[[ DATASET RECORDS open ]]

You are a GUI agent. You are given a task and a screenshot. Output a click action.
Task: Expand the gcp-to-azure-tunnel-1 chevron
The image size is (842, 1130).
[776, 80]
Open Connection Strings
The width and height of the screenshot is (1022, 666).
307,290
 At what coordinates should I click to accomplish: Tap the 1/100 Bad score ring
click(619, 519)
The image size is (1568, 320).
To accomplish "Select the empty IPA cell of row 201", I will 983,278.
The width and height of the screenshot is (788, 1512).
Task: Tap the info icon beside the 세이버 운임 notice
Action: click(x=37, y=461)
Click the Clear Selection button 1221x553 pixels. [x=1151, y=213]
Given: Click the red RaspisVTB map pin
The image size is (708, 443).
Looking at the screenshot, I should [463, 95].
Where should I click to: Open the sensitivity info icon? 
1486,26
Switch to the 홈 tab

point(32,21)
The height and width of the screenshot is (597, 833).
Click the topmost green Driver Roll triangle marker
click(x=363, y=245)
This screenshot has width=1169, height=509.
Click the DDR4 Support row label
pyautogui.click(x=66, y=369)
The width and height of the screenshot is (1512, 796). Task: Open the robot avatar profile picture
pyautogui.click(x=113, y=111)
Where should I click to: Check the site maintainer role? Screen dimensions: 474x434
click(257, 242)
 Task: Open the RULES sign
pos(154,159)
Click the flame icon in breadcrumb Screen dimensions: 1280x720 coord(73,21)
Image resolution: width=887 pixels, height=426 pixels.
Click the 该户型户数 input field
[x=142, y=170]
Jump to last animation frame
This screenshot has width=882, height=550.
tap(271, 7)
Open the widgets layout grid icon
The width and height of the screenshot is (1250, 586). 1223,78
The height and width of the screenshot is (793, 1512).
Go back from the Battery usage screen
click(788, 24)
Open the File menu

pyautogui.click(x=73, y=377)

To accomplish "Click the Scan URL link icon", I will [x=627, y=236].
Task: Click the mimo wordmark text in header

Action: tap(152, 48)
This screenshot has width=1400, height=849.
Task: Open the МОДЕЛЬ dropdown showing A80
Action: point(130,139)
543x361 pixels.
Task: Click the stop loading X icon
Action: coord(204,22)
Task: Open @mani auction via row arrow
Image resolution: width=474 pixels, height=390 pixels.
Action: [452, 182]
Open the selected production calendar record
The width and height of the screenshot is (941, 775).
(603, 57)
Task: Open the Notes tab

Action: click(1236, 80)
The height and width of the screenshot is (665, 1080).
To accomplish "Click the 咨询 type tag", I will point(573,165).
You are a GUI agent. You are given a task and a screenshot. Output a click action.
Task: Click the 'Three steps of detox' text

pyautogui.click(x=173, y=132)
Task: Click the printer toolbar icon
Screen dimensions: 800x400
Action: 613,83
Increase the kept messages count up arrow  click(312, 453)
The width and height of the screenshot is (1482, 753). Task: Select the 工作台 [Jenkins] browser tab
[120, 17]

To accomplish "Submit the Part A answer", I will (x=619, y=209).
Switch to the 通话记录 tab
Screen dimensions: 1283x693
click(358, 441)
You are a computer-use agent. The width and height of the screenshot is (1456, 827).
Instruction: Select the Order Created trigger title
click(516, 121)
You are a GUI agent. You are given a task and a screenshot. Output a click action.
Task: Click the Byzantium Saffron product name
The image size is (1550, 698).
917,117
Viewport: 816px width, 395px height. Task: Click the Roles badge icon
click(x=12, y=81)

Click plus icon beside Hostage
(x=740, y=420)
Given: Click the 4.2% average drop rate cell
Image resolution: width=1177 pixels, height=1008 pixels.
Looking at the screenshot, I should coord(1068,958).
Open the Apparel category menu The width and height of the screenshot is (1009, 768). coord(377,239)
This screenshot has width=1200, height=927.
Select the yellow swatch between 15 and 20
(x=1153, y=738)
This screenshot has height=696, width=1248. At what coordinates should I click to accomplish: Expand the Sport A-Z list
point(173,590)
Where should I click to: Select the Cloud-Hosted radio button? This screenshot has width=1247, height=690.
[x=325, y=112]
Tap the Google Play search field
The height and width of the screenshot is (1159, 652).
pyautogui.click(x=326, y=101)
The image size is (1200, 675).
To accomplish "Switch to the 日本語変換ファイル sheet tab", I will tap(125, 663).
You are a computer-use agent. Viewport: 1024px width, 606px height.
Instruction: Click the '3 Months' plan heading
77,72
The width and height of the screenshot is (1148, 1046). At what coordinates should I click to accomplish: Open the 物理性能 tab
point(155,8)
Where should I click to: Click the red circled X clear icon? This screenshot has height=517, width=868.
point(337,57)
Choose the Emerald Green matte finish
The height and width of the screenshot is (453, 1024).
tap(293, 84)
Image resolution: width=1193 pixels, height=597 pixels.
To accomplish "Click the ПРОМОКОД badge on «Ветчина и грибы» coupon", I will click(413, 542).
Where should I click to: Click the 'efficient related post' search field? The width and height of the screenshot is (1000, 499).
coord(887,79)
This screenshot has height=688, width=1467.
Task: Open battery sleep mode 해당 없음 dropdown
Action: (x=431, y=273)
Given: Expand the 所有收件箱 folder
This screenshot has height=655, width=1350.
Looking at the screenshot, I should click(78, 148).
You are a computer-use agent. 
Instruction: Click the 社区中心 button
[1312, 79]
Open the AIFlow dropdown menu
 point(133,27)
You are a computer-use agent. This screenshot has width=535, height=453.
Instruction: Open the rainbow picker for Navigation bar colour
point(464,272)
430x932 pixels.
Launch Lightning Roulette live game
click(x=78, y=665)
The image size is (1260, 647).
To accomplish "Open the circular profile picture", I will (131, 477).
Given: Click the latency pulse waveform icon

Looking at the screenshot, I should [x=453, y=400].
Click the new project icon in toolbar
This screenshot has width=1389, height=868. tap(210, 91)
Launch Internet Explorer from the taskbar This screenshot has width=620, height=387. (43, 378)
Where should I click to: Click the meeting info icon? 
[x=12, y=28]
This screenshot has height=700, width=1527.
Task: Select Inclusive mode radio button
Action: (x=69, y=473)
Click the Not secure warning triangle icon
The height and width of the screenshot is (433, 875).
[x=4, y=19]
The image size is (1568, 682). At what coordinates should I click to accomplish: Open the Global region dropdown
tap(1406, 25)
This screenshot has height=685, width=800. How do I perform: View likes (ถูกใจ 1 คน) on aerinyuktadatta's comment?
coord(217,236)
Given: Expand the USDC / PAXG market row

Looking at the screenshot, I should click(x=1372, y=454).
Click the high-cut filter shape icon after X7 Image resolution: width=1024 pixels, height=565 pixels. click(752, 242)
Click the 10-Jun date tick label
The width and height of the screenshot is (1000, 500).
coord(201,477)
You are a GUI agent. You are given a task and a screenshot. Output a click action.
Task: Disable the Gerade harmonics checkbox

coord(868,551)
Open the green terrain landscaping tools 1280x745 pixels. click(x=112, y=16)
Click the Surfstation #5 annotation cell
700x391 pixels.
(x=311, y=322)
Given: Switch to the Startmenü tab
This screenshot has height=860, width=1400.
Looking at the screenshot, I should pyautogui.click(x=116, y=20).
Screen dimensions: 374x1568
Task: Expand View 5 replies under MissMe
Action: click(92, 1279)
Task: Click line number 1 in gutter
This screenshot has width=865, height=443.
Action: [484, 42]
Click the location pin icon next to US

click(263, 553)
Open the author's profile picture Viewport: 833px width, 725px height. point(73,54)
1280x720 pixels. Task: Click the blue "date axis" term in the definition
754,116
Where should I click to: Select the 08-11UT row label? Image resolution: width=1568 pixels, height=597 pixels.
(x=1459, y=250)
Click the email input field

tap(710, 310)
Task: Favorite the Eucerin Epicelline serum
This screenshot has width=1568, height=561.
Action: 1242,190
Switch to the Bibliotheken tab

[[ DATASET RECORDS closed ]]

TASK BRIEF: Would you please write out the entries again exactly?

WRITTEN SOLUTION:
You are a GUI agent. You are given a task and a screenshot. Output a click action.
Task: Expand the gcp-to-azure-tunnel-1 chevron
The image size is (842, 1130).
[776, 80]
Open Connection Strings
The width and height of the screenshot is (1022, 666).
307,290
 At what coordinates should I click to accomplish: Tap the 1/100 Bad score ring
click(619, 519)
The image size is (1568, 320).
To accomplish "Select the empty IPA cell of row 201", I will 983,278.
The width and height of the screenshot is (788, 1512).
Task: Tap the info icon beside the 세이버 운임 notice
Action: click(x=37, y=461)
Click the Clear Selection button 1221x553 pixels. [x=1151, y=213]
Given: Click the red RaspisVTB map pin
The image size is (708, 443).
Looking at the screenshot, I should [463, 95].
Where should I click to: Open the sensitivity info icon? 
1486,26
Switch to the 홈 tab

point(32,21)
The height and width of the screenshot is (597, 833).
Click the topmost green Driver Roll triangle marker
click(x=363, y=245)
This screenshot has width=1169, height=509.
Click the DDR4 Support row label
pyautogui.click(x=66, y=369)
The width and height of the screenshot is (1512, 796). Task: Open the robot avatar profile picture
pyautogui.click(x=113, y=111)
Where should I click to: Check the site maintainer role? Screen dimensions: 474x434
click(257, 242)
 Task: Open the RULES sign
pos(154,159)
Click the flame icon in breadcrumb Screen dimensions: 1280x720 coord(73,21)
Image resolution: width=887 pixels, height=426 pixels.
Click the 该户型户数 input field
[x=142, y=170]
Jump to last animation frame
This screenshot has width=882, height=550.
tap(271, 7)
Open the widgets layout grid icon
The width and height of the screenshot is (1250, 586). 1223,78
The height and width of the screenshot is (793, 1512).
Go back from the Battery usage screen
click(788, 24)
Open the File menu

pyautogui.click(x=73, y=377)

To accomplish "Click the Scan URL link icon", I will [x=627, y=236].
Task: Click the mimo wordmark text in header

Action: tap(152, 48)
This screenshot has width=1400, height=849.
Task: Open the МОДЕЛЬ dropdown showing A80
Action: point(130,139)
543x361 pixels.
Task: Click the stop loading X icon
Action: coord(204,22)
Task: Open @mani auction via row arrow
Image resolution: width=474 pixels, height=390 pixels.
Action: [452, 182]
Open the selected production calendar record
The width and height of the screenshot is (941, 775).
(603, 57)
Task: Open the Notes tab

Action: click(1236, 80)
The height and width of the screenshot is (665, 1080).
To accomplish "Click the 咨询 type tag", I will point(573,165).
You are a GUI agent. You are given a task and a screenshot. Output a click action.
Task: Click the 'Three steps of detox' text

pyautogui.click(x=173, y=132)
Task: Click the printer toolbar icon
Screen dimensions: 800x400
Action: 613,83
Increase the kept messages count up arrow  click(312, 453)
The width and height of the screenshot is (1482, 753). Task: Select the 工作台 [Jenkins] browser tab
[120, 17]

To accomplish "Submit the Part A answer", I will (x=619, y=209).
Switch to the 通话记录 tab
Screen dimensions: 1283x693
click(358, 441)
You are a computer-use agent. The width and height of the screenshot is (1456, 827).
Instruction: Select the Order Created trigger title
click(516, 121)
You are a GUI agent. You are given a task and a screenshot. Output a click action.
Task: Click the Byzantium Saffron product name
The image size is (1550, 698).
917,117
Viewport: 816px width, 395px height. Task: Click the Roles badge icon
click(x=12, y=81)

Click plus icon beside Hostage
(x=740, y=420)
Given: Click the 4.2% average drop rate cell
Image resolution: width=1177 pixels, height=1008 pixels.
Looking at the screenshot, I should coord(1068,958).
Open the Apparel category menu The width and height of the screenshot is (1009, 768). coord(377,239)
This screenshot has width=1200, height=927.
Select the yellow swatch between 15 and 20
(x=1153, y=738)
This screenshot has height=696, width=1248. At what coordinates should I click to accomplish: Expand the Sport A-Z list
point(173,590)
Where should I click to: Select the Cloud-Hosted radio button? This screenshot has width=1247, height=690.
[x=325, y=112]
Tap the Google Play search field
The height and width of the screenshot is (1159, 652).
pyautogui.click(x=326, y=101)
The image size is (1200, 675).
To accomplish "Switch to the 日本語変換ファイル sheet tab", I will tap(125, 663).
You are a computer-use agent. Viewport: 1024px width, 606px height.
Instruction: Click the '3 Months' plan heading
77,72
The width and height of the screenshot is (1148, 1046). At what coordinates should I click to accomplish: Open the 物理性能 tab
point(155,8)
Where should I click to: Click the red circled X clear icon? This screenshot has height=517, width=868.
point(337,57)
Choose the Emerald Green matte finish
The height and width of the screenshot is (453, 1024).
tap(293, 84)
Image resolution: width=1193 pixels, height=597 pixels.
To accomplish "Click the ПРОМОКОД badge on «Ветчина и грибы» coupon", I will click(413, 542).
Where should I click to: Click the 'efficient related post' search field? The width and height of the screenshot is (1000, 499).
coord(887,79)
This screenshot has height=688, width=1467.
Task: Open battery sleep mode 해당 없음 dropdown
Action: (x=431, y=273)
Given: Expand the 所有收件箱 folder
This screenshot has height=655, width=1350.
Looking at the screenshot, I should click(78, 148).
You are a computer-use agent. 
Instruction: Click the 社区中心 button
[1312, 79]
Open the AIFlow dropdown menu
 point(133,27)
You are a computer-use agent. This screenshot has width=535, height=453.
Instruction: Open the rainbow picker for Navigation bar colour
point(464,272)
430x932 pixels.
Launch Lightning Roulette live game
click(x=78, y=665)
The image size is (1260, 647).
To accomplish "Open the circular profile picture", I will (131, 477).
Given: Click the latency pulse waveform icon

Looking at the screenshot, I should [x=453, y=400].
Click the new project icon in toolbar
This screenshot has width=1389, height=868. tap(210, 91)
Launch Internet Explorer from the taskbar This screenshot has width=620, height=387. (43, 378)
Where should I click to: Click the meeting info icon? 
[x=12, y=28]
This screenshot has height=700, width=1527.
Task: Select Inclusive mode radio button
Action: (x=69, y=473)
Click the Not secure warning triangle icon
The height and width of the screenshot is (433, 875).
[x=4, y=19]
The image size is (1568, 682). At what coordinates should I click to accomplish: Open the Global region dropdown
tap(1406, 25)
This screenshot has height=685, width=800. How do I perform: View likes (ถูกใจ 1 คน) on aerinyuktadatta's comment?
coord(217,236)
Given: Expand the USDC / PAXG market row

Looking at the screenshot, I should click(x=1372, y=454).
Click the high-cut filter shape icon after X7 Image resolution: width=1024 pixels, height=565 pixels. click(752, 242)
Click the 10-Jun date tick label
The width and height of the screenshot is (1000, 500).
coord(201,477)
You are a GUI agent. You are given a task and a screenshot. Output a click action.
Task: Disable the Gerade harmonics checkbox

coord(868,551)
Open the green terrain landscaping tools 1280x745 pixels. click(x=112, y=16)
Click the Surfstation #5 annotation cell
700x391 pixels.
(x=311, y=322)
Given: Switch to the Startmenü tab
This screenshot has height=860, width=1400.
Looking at the screenshot, I should pyautogui.click(x=116, y=20).
Screen dimensions: 374x1568
Task: Expand View 5 replies under MissMe
Action: click(92, 1279)
Task: Click line number 1 in gutter
This screenshot has width=865, height=443.
Action: [484, 42]
Click the location pin icon next to US

click(263, 553)
Open the author's profile picture Viewport: 833px width, 725px height. point(73,54)
1280x720 pixels. Task: Click the blue "date axis" term in the definition
754,116
Where should I click to: Select the 08-11UT row label? Image resolution: width=1568 pixels, height=597 pixels.
(x=1459, y=250)
Click the email input field

tap(710, 310)
Task: Favorite the Eucerin Epicelline serum
This screenshot has width=1568, height=561.
Action: 1242,190
Switch to the Bibliotheken tab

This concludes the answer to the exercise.